The deputy Information Minister further noted that the Bio–led government remains fully committed not just to addressing gaps in privacy rights, but as half the world remains offline, they are aspiring to create an inclusive digital ecosystem; and in that regard, would prioritize digital infrastructure, to enable people and businesses connect online with services in the country and across the world.
Minister Jamiru emphasized that government is committed to ‘’making information accessible through digital channels like mobile handsets, computers and internet, and enhance the citizens-government interface more so in exercising the right to access information; Pursue digital literacy and other skills set so that our people become digitally savvy and an important part of the 4th revolution’’

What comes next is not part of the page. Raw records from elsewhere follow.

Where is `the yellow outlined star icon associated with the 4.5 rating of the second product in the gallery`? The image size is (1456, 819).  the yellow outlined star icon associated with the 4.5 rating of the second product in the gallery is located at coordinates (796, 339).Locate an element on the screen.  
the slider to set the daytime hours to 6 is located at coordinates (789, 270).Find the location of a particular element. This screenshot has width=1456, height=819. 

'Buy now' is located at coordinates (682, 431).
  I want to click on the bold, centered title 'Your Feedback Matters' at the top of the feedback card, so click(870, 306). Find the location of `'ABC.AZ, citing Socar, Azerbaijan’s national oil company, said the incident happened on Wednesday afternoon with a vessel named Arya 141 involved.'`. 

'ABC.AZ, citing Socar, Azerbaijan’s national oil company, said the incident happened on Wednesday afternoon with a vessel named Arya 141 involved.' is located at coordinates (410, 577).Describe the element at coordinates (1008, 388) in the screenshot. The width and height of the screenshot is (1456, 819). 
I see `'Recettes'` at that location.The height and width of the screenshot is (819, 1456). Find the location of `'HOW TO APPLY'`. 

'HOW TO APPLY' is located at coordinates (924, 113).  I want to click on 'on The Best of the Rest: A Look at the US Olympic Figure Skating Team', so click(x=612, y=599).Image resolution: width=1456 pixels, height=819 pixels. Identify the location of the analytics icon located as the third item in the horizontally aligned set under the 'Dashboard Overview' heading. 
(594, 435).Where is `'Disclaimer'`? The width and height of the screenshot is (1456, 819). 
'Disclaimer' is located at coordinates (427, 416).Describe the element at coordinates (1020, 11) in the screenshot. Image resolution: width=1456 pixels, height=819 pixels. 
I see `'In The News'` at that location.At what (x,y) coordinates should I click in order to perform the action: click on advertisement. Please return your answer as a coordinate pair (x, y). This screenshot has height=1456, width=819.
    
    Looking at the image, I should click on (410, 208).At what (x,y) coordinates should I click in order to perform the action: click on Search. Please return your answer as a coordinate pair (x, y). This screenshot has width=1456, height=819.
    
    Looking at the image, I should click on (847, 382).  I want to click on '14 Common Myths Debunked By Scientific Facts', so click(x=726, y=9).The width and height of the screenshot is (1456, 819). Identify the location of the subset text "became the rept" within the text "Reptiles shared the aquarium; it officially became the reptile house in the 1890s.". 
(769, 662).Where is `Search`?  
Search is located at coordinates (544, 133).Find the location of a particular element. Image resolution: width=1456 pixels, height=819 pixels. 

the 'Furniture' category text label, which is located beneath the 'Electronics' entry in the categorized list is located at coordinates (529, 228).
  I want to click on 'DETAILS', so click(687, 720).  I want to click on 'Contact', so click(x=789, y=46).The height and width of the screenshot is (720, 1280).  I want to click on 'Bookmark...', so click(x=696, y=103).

During the panel discussion which was moderated by Joel Abdulai Kallon, all three panelists Dr. Sylvia O. Blyden, Prof. Umaru Bah and Thomas Moore Conteh underscored the importance of the protection of the cyber space, the protection of personal data and thus called on the government to see the need to a pass on these important rights.
The programme attracted many personalities including lawyers, activists, students, researchers, journalists and other media stakeholders who participated and made their contribution to the discourse.